## [REQUIRED WORK]
Lines containing "element" should be pulled from the material below.

## [MATERIALS PROVIDED]
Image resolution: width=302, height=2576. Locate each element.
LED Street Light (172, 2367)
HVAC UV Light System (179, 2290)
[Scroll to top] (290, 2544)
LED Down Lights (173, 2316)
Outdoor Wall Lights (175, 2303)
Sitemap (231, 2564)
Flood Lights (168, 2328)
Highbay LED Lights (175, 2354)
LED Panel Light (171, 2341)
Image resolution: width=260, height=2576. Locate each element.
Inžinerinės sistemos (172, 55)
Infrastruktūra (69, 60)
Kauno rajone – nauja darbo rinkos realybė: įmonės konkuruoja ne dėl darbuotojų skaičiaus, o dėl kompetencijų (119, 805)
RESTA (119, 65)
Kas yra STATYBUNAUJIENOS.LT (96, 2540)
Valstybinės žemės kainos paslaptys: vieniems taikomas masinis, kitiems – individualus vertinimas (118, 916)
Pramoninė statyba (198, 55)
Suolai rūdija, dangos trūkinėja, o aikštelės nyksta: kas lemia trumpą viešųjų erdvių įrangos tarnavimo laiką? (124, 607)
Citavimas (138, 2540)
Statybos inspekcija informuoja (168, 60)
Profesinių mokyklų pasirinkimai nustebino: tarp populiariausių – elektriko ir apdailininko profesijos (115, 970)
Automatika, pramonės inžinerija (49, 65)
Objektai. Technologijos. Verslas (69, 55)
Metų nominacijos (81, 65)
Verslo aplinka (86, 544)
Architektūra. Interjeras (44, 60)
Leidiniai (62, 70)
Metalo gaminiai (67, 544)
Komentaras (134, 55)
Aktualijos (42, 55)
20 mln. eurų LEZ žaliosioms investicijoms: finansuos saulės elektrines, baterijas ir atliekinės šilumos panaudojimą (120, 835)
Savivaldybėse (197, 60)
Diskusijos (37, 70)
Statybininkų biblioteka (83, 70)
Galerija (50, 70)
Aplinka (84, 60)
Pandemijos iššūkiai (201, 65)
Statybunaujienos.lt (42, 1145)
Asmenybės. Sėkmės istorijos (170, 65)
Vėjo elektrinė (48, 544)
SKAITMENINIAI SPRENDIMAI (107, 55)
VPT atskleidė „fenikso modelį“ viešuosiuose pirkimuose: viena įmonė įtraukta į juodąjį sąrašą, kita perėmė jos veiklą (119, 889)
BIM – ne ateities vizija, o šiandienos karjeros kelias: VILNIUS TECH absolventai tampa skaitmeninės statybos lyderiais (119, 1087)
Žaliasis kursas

## [OUTPUT FOR THIS EXERCISE]
Image resolution: width=302, height=2576. Locate each element.
Image resolution: width=260, height=2576. Locate each element.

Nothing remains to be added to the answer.